Way back in 2001, the year both The Moldy Peaches and Jeffrey Lewis signed to Rough Trade in the UK, the Peaches’ Kimya Dawson teamed up with anti-folk fellow traveller Lewis for a self-released five-track EP. Lewis’ website states that there were 'maybe 50 copies made/sold', and boasts of a second edition, also burned to CDR, along with three tracks Lewis recorded with Diane Cluck, of which 'at least 300 have been made and sold; a few dozen have also been made and sold by the Rough Trade Record Shops of London.' When the pair got back together in a Washington studio last year, augmented by multi-instrumentalist Karl Blau and Jeffrey Lewis Band regulars Anders Griffin on drums and Lewis’ bassist brother Jack, it would be fair to say sales expectations for the band now christened The Bundles topped 350 copies.
The intervening years have turned Dawson into an unlikely superstar thanks to her contributions to the Juno soundtrack, while Lewis’ reputation has spread far beyond his hometown of New York as his production palette has expanded beyond the bedroom. Beyond technical nous however, little change is apparent in the pair’s music: each has continued to plough the same sweet furrow, writing small strange songs filled with broad humour and touching whimsy cut through with occasional heartfelt lyricism. Which is to say that if you love Dawson or Lewis, you’re likely to love The Bundles, although you’re unlikely to be surprised by the contents of their debut album.
In fact, all five of the tracks taped at the start of the last decade are revisited here, along with five new ones. Fully formed first time round, it’s those five old songs, sequenced towards the first half of the record, that leave the most lasting impression and justify their authors’ desire to give them a wider airing. ‘A Common Chorus’ opens the album, Dawson and Lewis’s opposing vocal lines competing for the same space over a faux naïf tune, sparely embellished with delicate touches of keyboard and brushed drums.
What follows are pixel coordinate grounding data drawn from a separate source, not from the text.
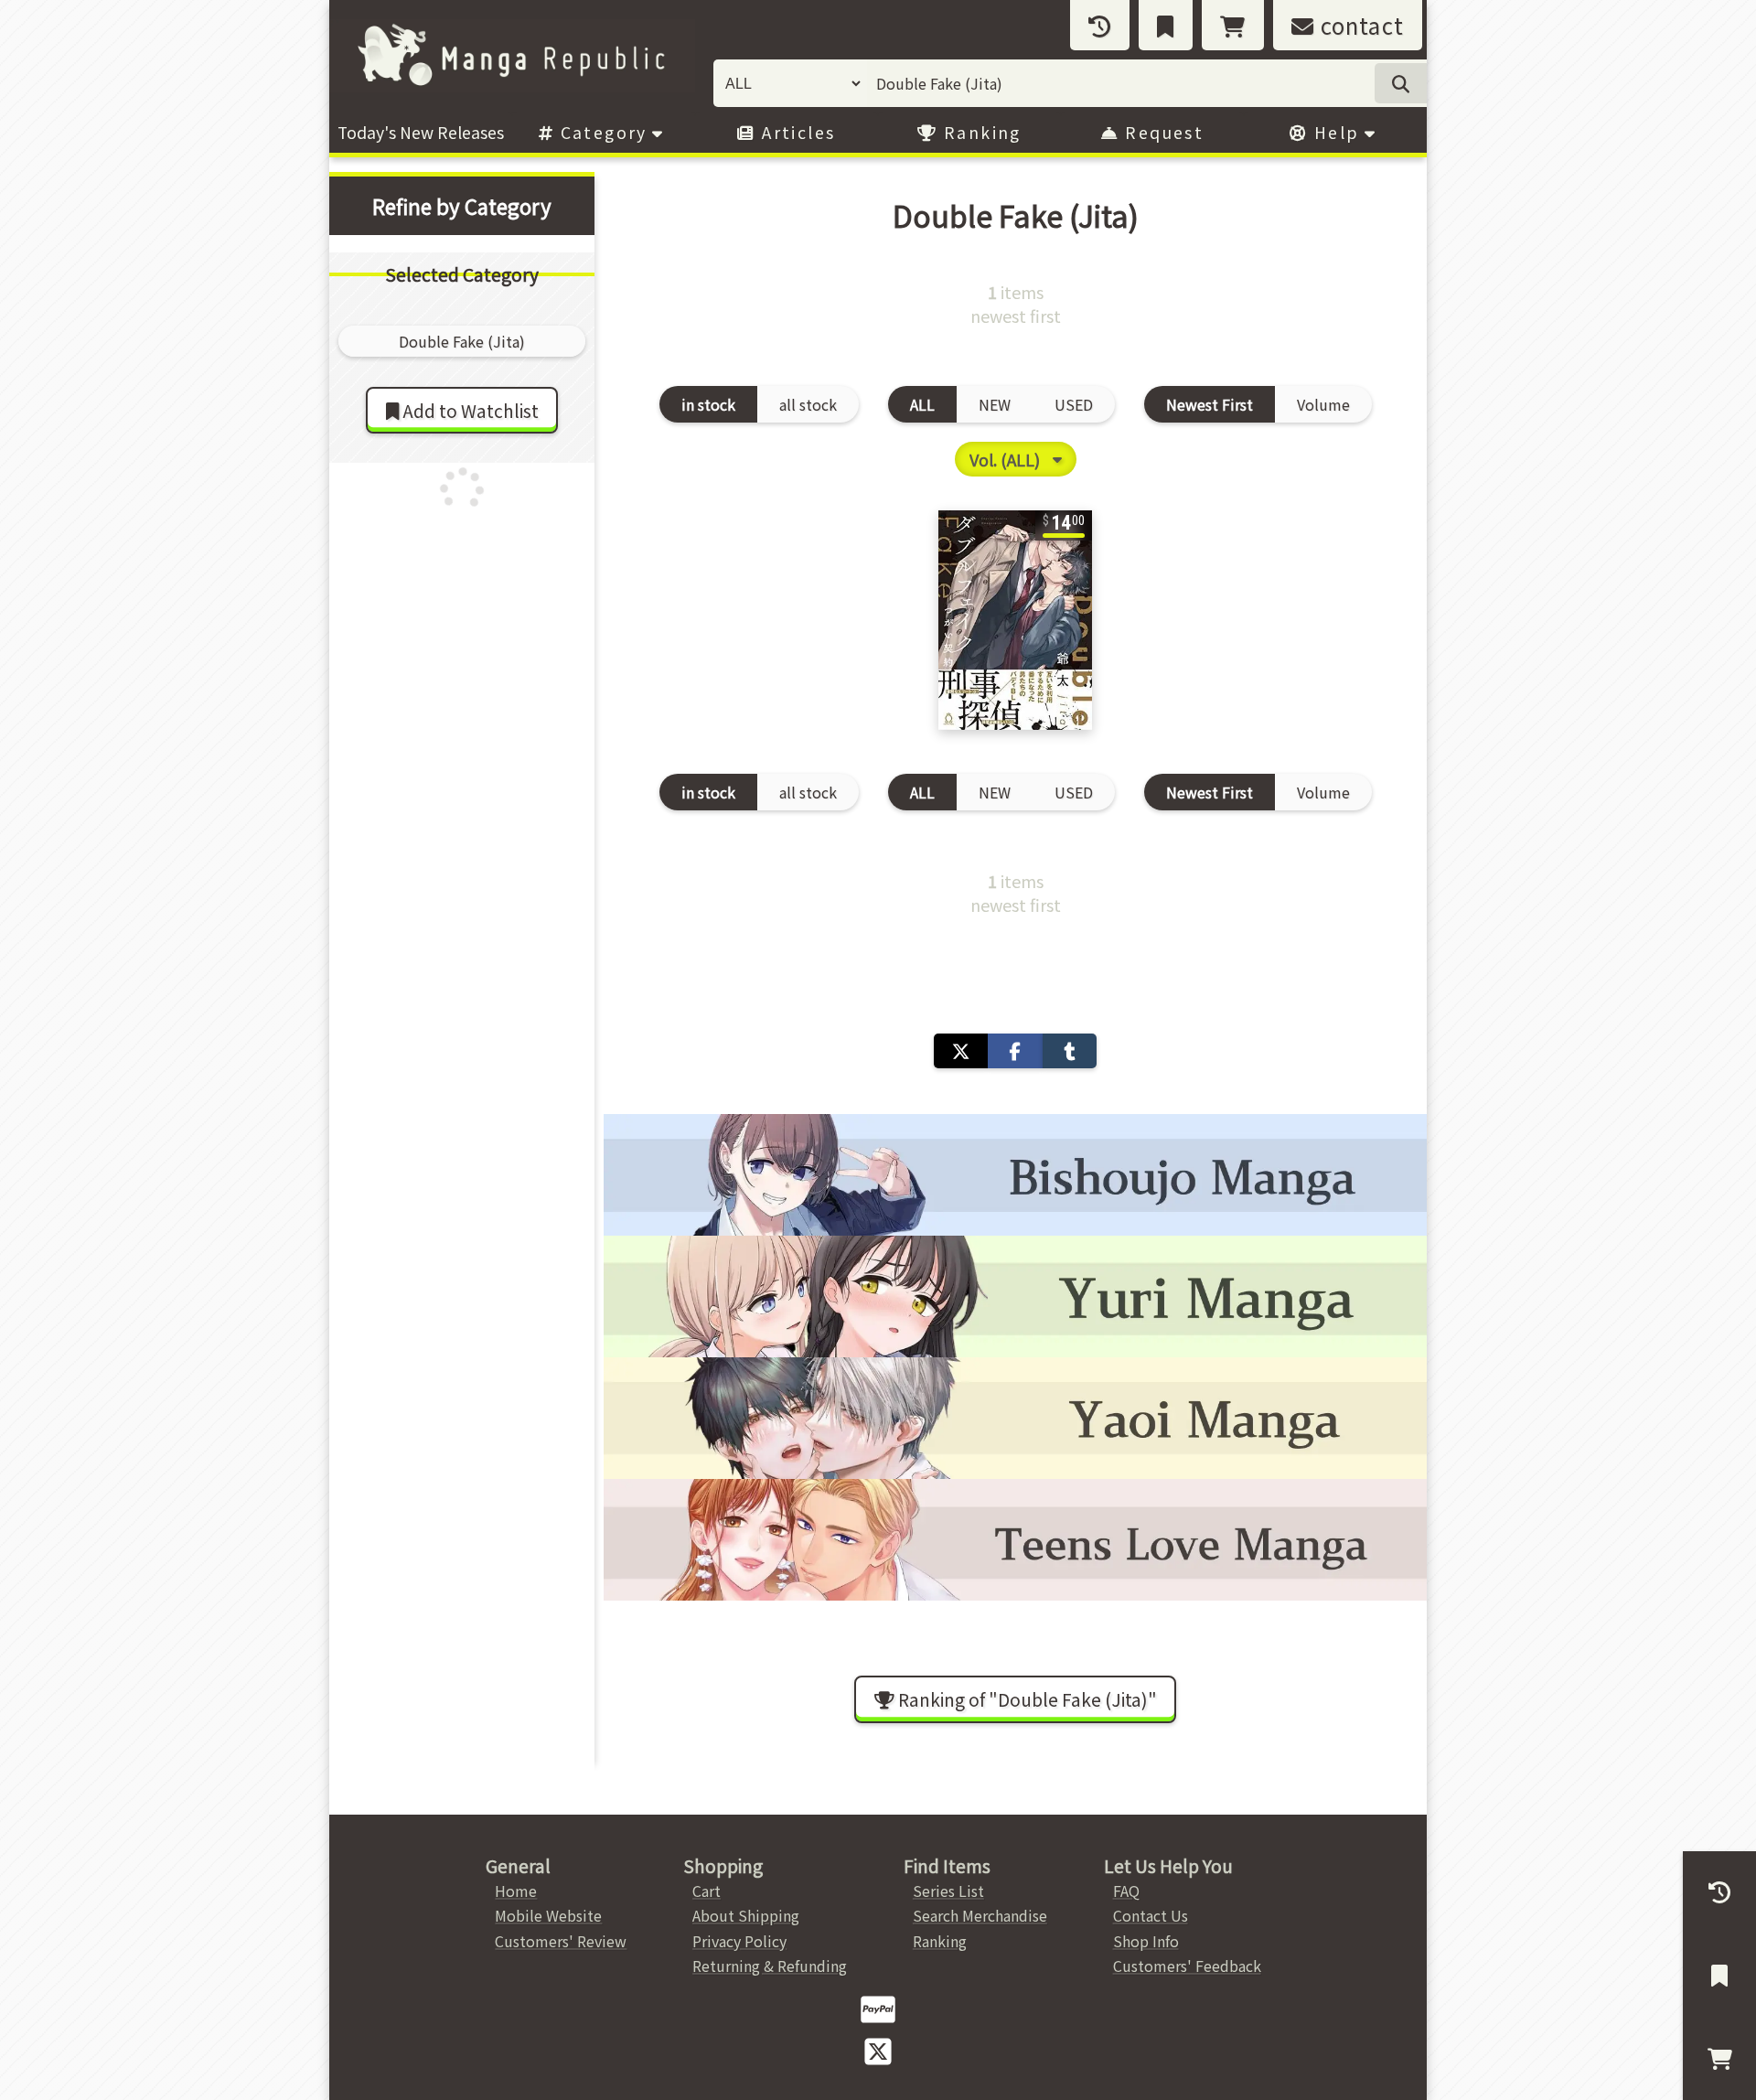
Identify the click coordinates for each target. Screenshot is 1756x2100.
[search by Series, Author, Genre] (1401, 83)
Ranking (980, 132)
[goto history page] (1100, 25)
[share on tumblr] (1070, 1051)
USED (1074, 404)
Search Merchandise (980, 1915)
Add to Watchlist (469, 410)
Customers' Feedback (1187, 1966)
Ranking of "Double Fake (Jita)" (1025, 1699)
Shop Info (1146, 1941)
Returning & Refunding (769, 1966)
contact (1359, 25)
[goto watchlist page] (1166, 25)
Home (516, 1891)
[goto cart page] (1233, 25)
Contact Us (1150, 1915)
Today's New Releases (420, 132)
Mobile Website (548, 1915)
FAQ (1126, 1891)
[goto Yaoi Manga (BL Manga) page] (1015, 1418)
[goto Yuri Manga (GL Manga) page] (1015, 1296)
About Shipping (745, 1915)
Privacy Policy (739, 1941)
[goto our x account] (878, 2050)
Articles (796, 132)
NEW (995, 404)
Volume (1323, 404)
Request (1161, 132)
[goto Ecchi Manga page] (1015, 1175)
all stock (808, 404)
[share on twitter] (961, 1051)
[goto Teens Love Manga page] (1015, 1540)
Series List (948, 1891)
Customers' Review (560, 1941)
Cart (706, 1891)
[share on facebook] (1015, 1051)
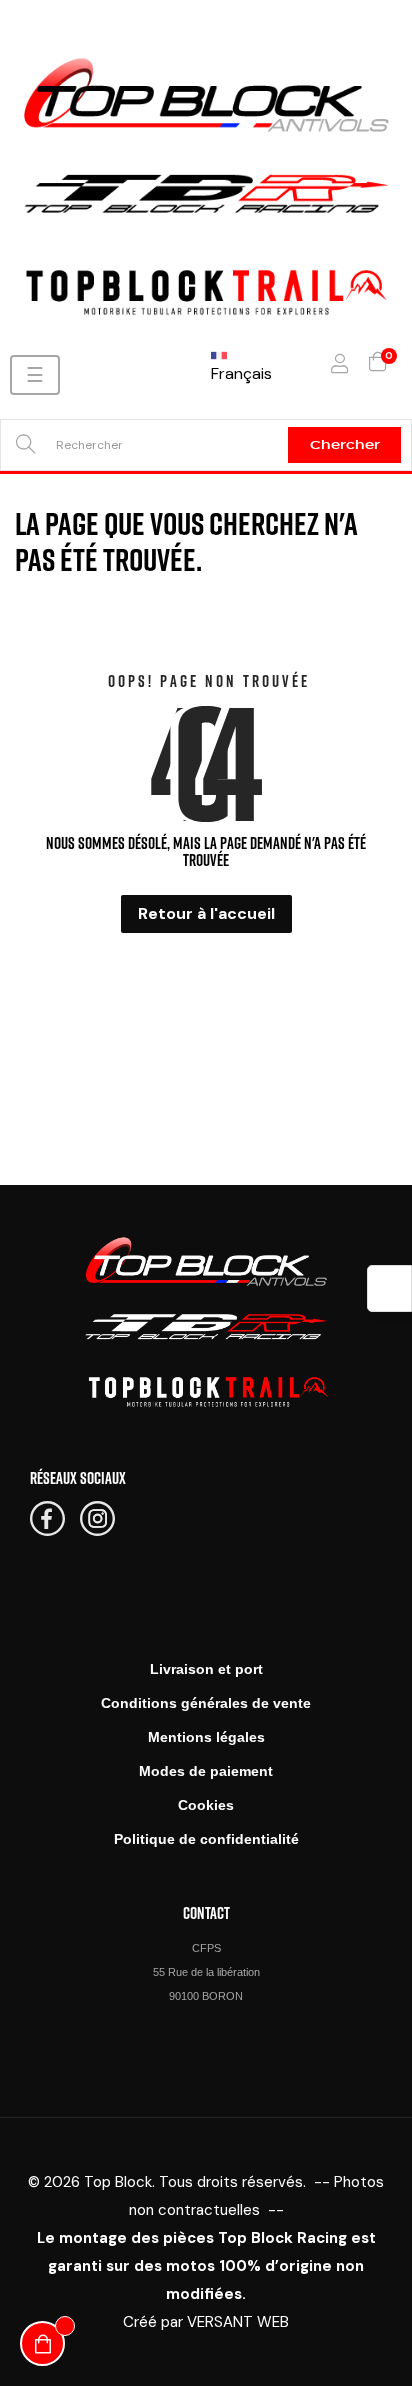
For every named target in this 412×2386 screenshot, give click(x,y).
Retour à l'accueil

The refrain, unchanged from its first outing, that begins and ends this jolly ditty - "something for everyone, don’t forget about your friends" - sounds, after all these years, like a promise made good. Next up ‘Pirates Declare War’ continues the vocal interplay, this version seemingly more controlled than the original until a sputtering guitar solo acts as a fine reminder of these artists’ propensity towards the occasional psychedelic wig out.
Mostly though, the band play with restraint, foregrounding the simple songs and semi-sung vocals. Occasional sci-fi epics and scatological assaults may have won Lewis and Dawson many a fan, but their stock in trade, the works for which they are most cherished, are intimate glimpses into their lives and psyches. As a collective effort, The Bundles offer a different kind of intimacy; the closeness of a tight-knit group of friends rather than emotive fervour of the individual confessional. Of the new songs, ‘Over The Moon’ does most to elucidate this approach. The vocal line is passed from member to member over a simply strummed chord sequence before everyone joins in a chorus of “I just want to sing with my friends”. It’s a statement of intent that bears no rebuttal.